Coursera Data Science Capstone - Final Project Submission

This is the final, peer-graded project for the Data Science Specialization at Coursera.
The primary assignment is developing a Shiny app that takes as input a phrase (multiple words) in a text box input and outputs a prediction of the next word.
This capability can be applied to several use cases such as simplifying texting on a smartphone, assisting disabled users, or development of an AI chat-bot to reduce customer support costs.
The training data set included text from news websites, twitter feeds, and blog posts. Using R-based text mining and natural language, an algorithm was created to predict the next word of inputed text.

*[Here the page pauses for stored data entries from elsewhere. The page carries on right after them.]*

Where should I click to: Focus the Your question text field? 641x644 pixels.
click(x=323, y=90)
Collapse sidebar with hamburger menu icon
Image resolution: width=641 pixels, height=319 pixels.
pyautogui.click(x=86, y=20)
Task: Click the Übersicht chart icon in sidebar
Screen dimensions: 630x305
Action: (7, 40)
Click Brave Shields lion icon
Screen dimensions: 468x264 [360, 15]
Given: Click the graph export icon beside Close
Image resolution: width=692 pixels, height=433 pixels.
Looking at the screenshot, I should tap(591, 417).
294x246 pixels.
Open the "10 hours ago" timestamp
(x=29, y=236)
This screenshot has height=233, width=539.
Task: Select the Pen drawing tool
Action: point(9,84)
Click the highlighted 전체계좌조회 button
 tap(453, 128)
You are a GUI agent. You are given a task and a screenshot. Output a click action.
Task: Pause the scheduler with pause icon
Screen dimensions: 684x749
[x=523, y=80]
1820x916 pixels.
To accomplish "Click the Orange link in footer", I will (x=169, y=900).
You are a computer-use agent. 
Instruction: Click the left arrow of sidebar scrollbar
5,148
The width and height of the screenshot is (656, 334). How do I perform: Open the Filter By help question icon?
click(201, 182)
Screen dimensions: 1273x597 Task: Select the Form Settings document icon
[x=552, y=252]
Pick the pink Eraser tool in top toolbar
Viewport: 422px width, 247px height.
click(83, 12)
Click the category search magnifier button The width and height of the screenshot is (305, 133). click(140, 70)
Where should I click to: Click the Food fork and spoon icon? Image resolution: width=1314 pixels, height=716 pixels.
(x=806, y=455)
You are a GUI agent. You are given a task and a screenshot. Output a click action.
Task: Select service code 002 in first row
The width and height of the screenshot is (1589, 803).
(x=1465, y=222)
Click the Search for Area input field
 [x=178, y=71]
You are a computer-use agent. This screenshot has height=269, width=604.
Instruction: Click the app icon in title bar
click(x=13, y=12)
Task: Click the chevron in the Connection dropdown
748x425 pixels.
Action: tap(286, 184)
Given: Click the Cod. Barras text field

We used the N-Gram function to develop our algorithm. N-Grams are continguous, sub-sequenced of length n of a given sequence.
The N-Gram function takes in a sequence (vector), text in this case as input.
The N-Gram function returns a positive integer giving the length of contiguous sub-sequences to be computed.
For example, 2-grams for the sentence “The cow jumps over the moon” are: “the cow”, “cow jumps”, “jumps over”, “over the”, “the moon”.
The N-Grams models were cleansed and tabulated using text from news articles, twitter posts, and blogs.
The resulting data set (corpus) is comprised of a 1-grams, 2-grams, 3-grams, through 6-grams.

We used Katz’s back-off model as our next-word prediction model.
This model first searches the 6-grams in the corpus for a prediction, then “backs-off” to the 5-grams if the first search is unsuccessful.
The process continues backwards to the 4-grams, 3-grams, and 2-grams.
If the 2-gram search is unsuccessful, then the most frequent 1-grams in the corpus are output as the predicted word.

The screenshot below illustrates the Shiny next-word prediction application.
Use of the app is intuitive. Simply type in or copy text into the input box and the predicted text will display.